Danielle J Eble et al. J Surg Educ. 2024 Nov.

Abstract

Objective: Medical conscientious objection is a federally protected right of physicians to refuse participation in medically indicated services or research activities that are incompatible with their ethical, moral, or religious beliefs. Individual provider objections to gender-affirming surgery have been documented, however the prevalence of such objections is unknown. Our study aimed to characterize physician objections to gender-affirming surgery in plastic surgery and urology residencies and to assess related institutional policies.

Design, setting, participants: A cross-sectional electronic survey was administered to program leadership of 239 accredited US plastic surgery and urology residencies from February to October 2023. Trainee exposure to gender-affirming surgery, programmatic experience with objections, and presence and content of institutional objection policies were collected.
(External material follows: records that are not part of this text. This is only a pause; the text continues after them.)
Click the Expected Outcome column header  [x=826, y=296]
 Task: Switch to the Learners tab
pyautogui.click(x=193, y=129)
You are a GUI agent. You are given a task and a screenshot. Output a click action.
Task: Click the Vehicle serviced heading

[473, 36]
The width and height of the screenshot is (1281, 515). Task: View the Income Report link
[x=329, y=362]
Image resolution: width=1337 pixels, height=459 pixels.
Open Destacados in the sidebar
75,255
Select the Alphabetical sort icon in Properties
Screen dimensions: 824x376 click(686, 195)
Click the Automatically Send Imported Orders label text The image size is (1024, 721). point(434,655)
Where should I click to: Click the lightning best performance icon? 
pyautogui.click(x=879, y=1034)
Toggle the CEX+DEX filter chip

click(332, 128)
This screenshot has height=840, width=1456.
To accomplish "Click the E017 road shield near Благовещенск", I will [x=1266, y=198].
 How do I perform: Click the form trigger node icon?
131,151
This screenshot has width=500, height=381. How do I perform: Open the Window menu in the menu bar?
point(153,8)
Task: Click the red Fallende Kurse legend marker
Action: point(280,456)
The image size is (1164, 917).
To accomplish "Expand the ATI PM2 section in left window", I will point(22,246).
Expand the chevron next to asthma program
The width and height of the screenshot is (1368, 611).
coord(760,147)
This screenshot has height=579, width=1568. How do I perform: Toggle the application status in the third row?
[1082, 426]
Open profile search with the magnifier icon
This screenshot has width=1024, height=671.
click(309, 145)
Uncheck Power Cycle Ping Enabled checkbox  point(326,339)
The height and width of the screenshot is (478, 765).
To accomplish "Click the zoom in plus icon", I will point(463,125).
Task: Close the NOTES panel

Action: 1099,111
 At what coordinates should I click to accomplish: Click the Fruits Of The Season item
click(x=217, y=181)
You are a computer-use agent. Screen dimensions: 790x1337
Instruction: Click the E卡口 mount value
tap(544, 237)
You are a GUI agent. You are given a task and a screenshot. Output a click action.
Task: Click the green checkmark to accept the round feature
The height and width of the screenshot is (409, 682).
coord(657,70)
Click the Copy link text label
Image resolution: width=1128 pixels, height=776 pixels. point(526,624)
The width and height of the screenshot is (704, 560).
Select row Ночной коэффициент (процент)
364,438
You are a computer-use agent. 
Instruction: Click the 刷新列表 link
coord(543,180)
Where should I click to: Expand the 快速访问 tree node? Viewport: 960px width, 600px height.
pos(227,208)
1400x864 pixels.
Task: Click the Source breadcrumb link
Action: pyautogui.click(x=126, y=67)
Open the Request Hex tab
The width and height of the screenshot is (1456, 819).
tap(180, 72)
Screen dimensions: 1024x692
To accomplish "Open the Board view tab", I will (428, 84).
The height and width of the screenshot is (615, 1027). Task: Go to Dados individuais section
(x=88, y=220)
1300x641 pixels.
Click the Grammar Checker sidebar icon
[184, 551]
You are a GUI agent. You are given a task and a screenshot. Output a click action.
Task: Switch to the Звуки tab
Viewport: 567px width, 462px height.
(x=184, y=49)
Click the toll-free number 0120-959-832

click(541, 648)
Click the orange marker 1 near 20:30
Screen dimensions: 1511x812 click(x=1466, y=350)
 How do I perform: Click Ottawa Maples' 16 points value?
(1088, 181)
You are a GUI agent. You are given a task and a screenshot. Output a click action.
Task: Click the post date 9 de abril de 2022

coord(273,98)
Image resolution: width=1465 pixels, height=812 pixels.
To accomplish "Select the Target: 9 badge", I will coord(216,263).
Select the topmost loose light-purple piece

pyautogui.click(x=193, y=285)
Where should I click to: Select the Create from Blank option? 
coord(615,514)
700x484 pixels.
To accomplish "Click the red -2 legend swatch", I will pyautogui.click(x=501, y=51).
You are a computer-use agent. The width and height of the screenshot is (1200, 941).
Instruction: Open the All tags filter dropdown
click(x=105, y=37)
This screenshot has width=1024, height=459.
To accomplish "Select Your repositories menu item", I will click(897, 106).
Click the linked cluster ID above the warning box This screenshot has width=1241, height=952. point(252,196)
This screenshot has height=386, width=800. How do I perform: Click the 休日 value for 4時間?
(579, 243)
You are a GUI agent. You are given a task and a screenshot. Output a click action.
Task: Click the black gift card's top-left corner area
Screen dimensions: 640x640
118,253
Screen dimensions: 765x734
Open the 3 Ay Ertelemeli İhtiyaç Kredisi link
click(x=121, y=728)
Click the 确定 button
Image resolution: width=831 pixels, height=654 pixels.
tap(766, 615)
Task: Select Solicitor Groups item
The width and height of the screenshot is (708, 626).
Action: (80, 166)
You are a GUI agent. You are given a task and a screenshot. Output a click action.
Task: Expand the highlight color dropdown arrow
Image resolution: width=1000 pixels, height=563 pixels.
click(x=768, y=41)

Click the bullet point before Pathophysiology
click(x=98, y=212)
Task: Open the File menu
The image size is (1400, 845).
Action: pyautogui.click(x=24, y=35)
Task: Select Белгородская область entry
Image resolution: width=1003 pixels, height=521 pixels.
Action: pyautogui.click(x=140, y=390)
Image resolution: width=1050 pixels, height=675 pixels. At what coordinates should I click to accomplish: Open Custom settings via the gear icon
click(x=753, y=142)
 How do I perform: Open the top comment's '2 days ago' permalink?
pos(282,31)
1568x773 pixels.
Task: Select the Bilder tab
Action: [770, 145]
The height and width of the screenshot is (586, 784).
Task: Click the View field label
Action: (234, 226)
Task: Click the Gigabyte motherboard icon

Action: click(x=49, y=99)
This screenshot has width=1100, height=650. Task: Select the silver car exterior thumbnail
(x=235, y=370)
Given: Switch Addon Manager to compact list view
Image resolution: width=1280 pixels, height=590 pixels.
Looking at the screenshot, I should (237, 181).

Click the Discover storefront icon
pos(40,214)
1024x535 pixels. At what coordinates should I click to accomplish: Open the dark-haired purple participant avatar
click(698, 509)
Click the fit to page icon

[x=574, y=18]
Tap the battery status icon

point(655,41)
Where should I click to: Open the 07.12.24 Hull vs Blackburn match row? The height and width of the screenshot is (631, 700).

Bivariate analyses were performed to determine associations with objectors.

Results: One-hundred and twenty-four plastic surgery (n = 59) and urology (n = 65) residencies completed the survey, representing a 52% response rate. Most programs included didactic training (n = 107, 86%) and direct clinical exposure (n = 98, 79%) to gender-affirming surgery. Few (n = 24, 19%) endorsed existent objection policies. Sixteen programs (13%) experienced objections to gender-affirming surgery by trainees (n = 15), faculty (n = 6), and staff (n = 1). Neither geographic region, exposure to gender-affirming surgery, nor presence of objection policies significantly contributed to programmatic objections. Programs with formal objection policies reported increased confidence in addressing future objection events (p = 0.017).

Conclusions: Objection to gender-affirming surgery is a rare, but plausible occurrence amongst plastic surgery and urology trainees. Residency programs should consider anticipatory policies to protect patients and, when feasible, provide reasonable accommodations for objecting trainees.

Keywords: Patient Care; Systems-Based Practice; conscientious objection; gender-affirming surgery; medical ethics; physician refusal; plastic surgery; urology.